Gather each line of the material below that contains the string "icon" and copy those lines in full.

____ The input

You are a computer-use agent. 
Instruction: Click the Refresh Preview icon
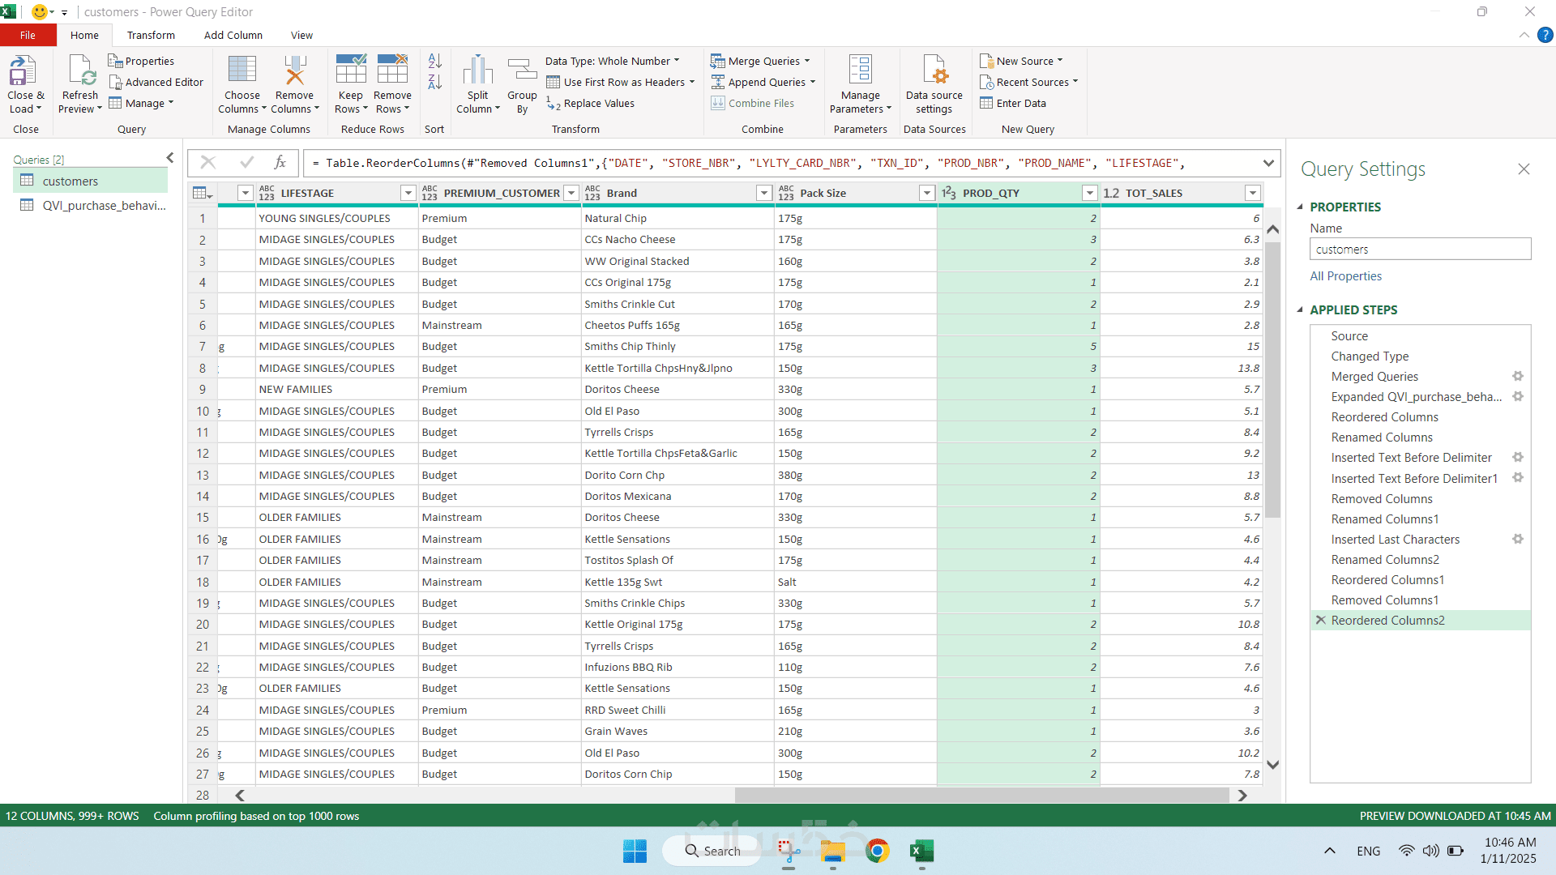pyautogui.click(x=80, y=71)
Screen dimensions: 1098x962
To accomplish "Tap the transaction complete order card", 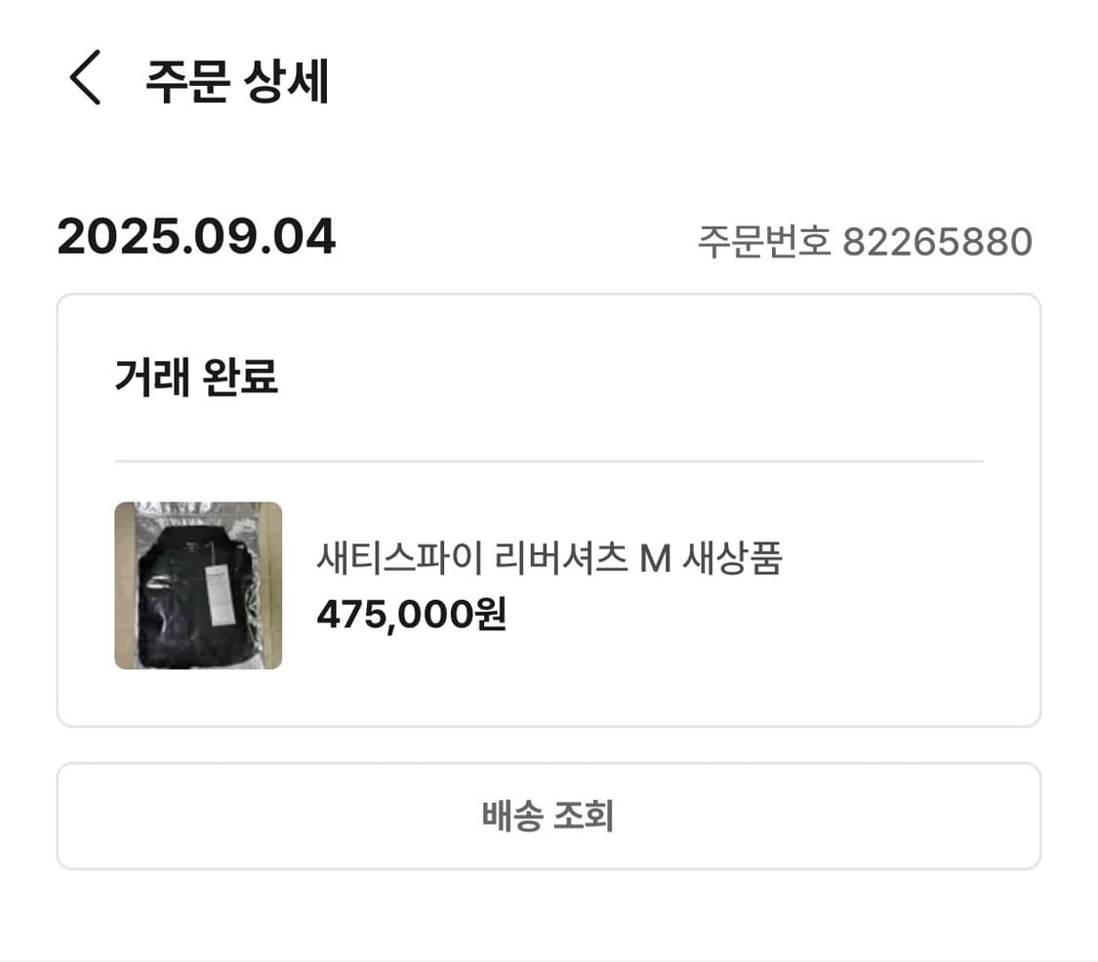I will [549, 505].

________

• [In response]
Instruction: Click the Refresh Preview icon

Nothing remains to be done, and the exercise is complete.